In this article, I’m going to tell you what they’ve learned. I’ll explain about the different underlying muscle disorders that can cause a horse to have repeated tie-up episodes, including polysaccharide storage myopathy (PSSM) and recurrent exertional rhabdomyolysis (RER). I’ll tell you what they are, how to tell if your horse is affected, and what you can do about it if he is. With this information in hand, you can minimize the chances that you’ll ever see another tie-up episode—and if you do, you’ll know how to protect your horse against potentially damaging long-term effects.

MALADY: PSSM
What it is:
Polysaccharide storage myopathy, a heritable disease, is a result of abnormal storage of polysaccharide (sugars) within the muscles. It’s been suggested that there may be two types of this disease.

The first, most stringent diagnosis can be made when there’s an increase in an abnormal form of polysaccharide that’s resistant to breakdown by the enzyme called amylase (amylase-resistant polysaccharide), in addition to excessive amounts of amylase-sensitive glycogen—a normal sugar that can be found in muscles of normal horses. The muscles of horses with PSSM are more sensitive to insulin—the hormone released to help with sugar metabolism—meaning more sugar gets transported from the bloodstream into the muscles after a high-carbohydrate meal, and more will be stored as glycogen.

In an exciting new breakthrough, a specific gene that affects the enzyme responsible for glycogen synthesis has been identified in horses diagnosed with Type 1 PSSM. A genetic test for the gene’s presence is available.

A second type of PSSM has been described only where there’s excessive accumulation of amylase-sensitive glycogen, without the abnormal amylase-resistant polysaccharide playing a role. Type 2 PSSM is also believed to be inherited, although a specific gene has yet to be identified.
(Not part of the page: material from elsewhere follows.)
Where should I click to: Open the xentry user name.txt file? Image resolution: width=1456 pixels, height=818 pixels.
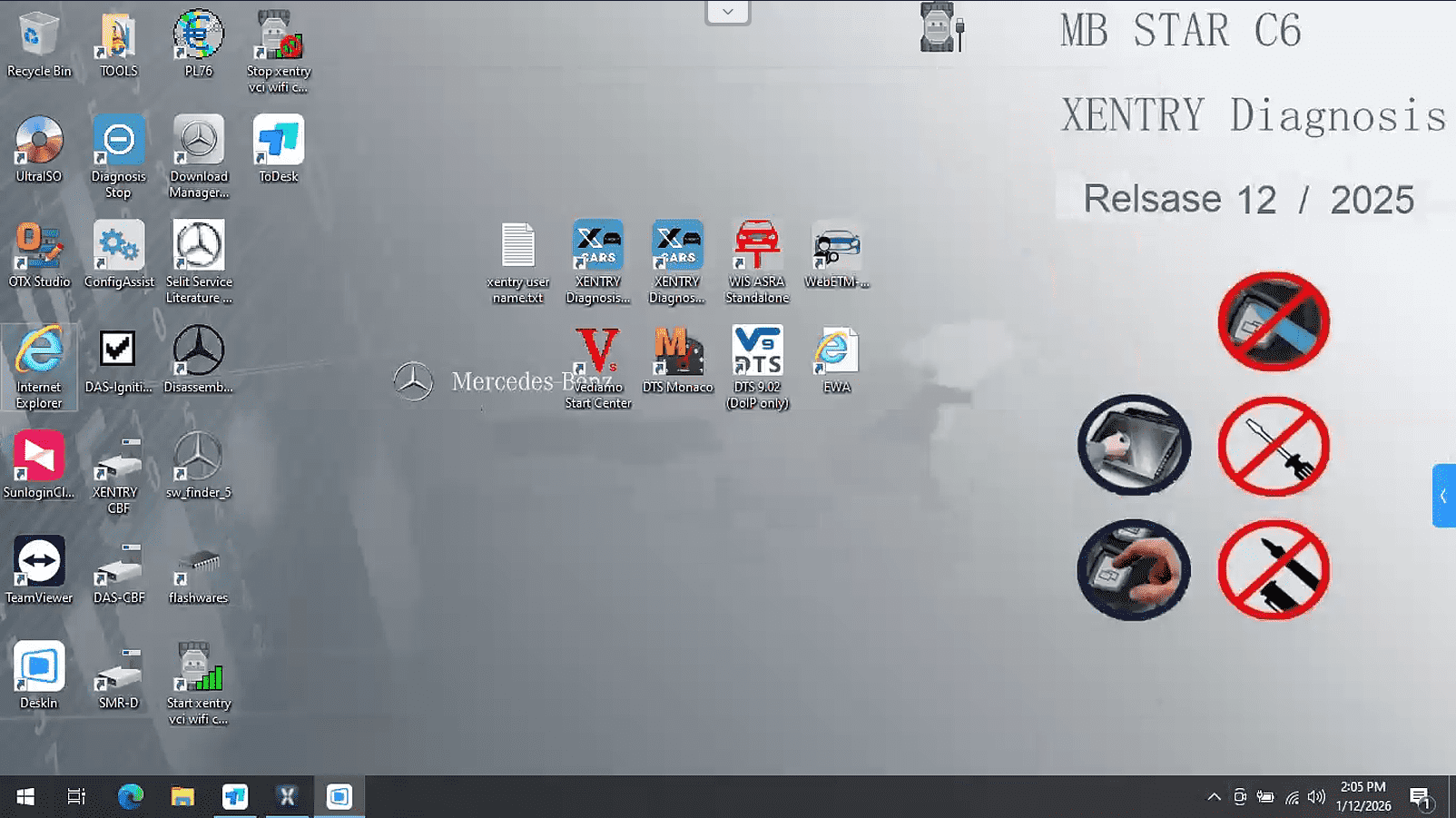point(517,248)
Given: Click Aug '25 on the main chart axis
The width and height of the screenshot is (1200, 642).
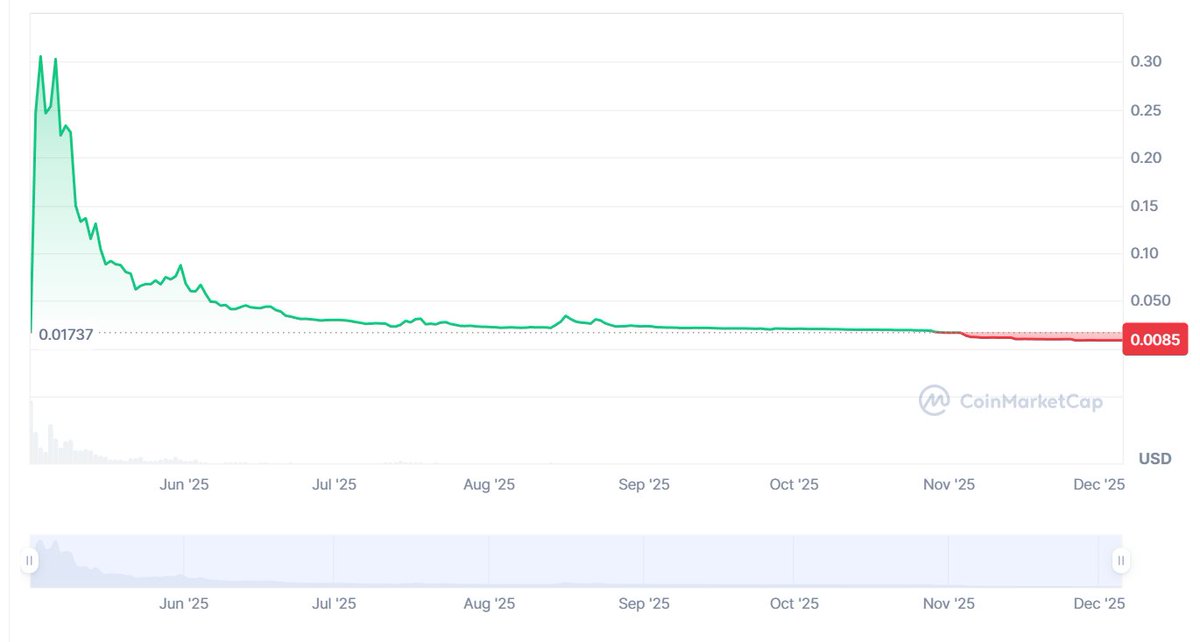Looking at the screenshot, I should coord(490,484).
Who’s at risk? Type 1 PSSM is inherited as a dominant gene. This means that any horse carrying the gene is likely to show clinical signs. Type 1 PSSM is seen most commonly in Quarter Horses, and breeds that employ Quarter Horses as outcrosses, as well as draft horses and warmbloods. If your horse is one of these breeds and has experienced an episode of tying-up, he could be at risk. Other signs of the disease include general muscle stiffness and soreness, difficulty backing up, and visible muscle atrophy. Type 2 PSSM is also most common in the breeds named above, although it can be seen in a wide variety of other breeds.
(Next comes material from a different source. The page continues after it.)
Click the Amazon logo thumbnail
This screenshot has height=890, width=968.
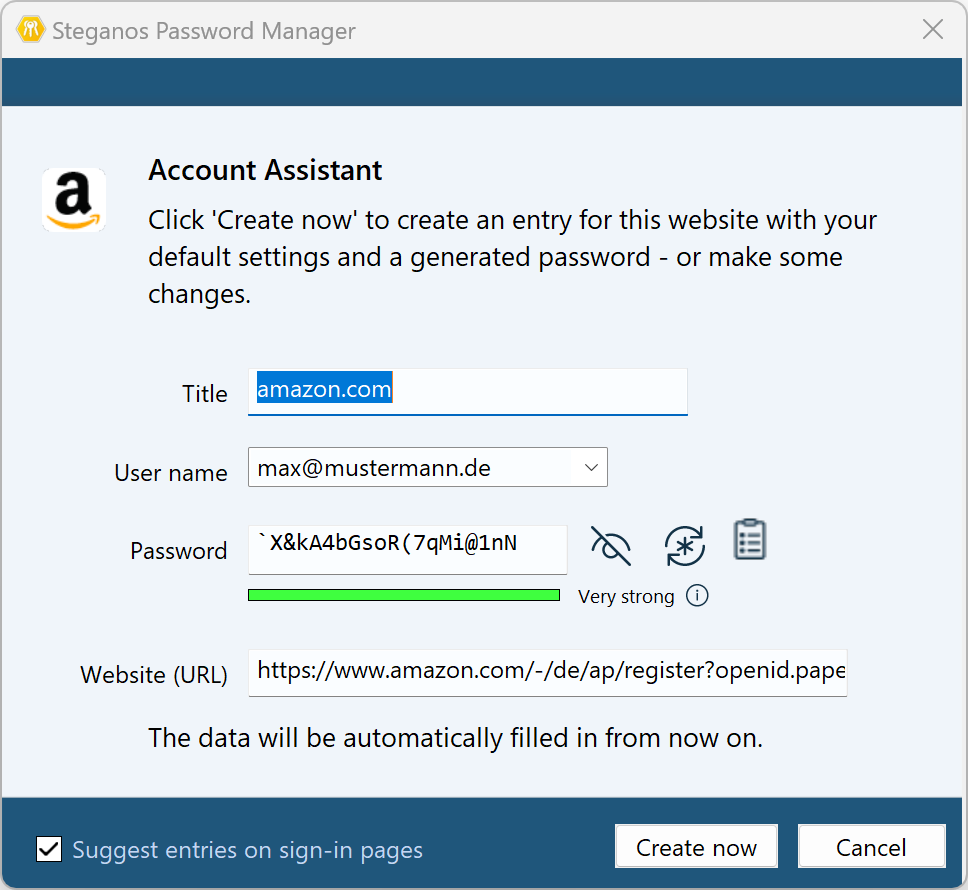pos(74,200)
How is it diagnosed? With the identification of its causative gene, Type 1 PSSM is easy to diagnose with a genetic test. A blood or hair sample submitted to the testing laboratory will confirm a diagnosis in 80 percent of affected horses. If the genetic test comes up negative, a muscle biopsy is the next step to confirming a diagnosis, and can be useful for determining whether your horse has Type 2 PSSM or other muscle abnormalities.

Although muscle biopsy may sound scary, it’s really a fairly simple procedure. With your horse sedated, your vet will make an incision just next to your horse’s tail. He or she needs to harvest a sample of muscle that’s about the size of your little finger, which requires an incision several inches in length. The scars are barely visible once they’ve healed, and complications with the incision site are rare. Most horses can continue their normal activities immediately after the procedure. The muscle sample will be cut into tiny sections and treated with special stains that look for abnormal storage of glycogen as well as amylase-resistant polysaccharide within the cells.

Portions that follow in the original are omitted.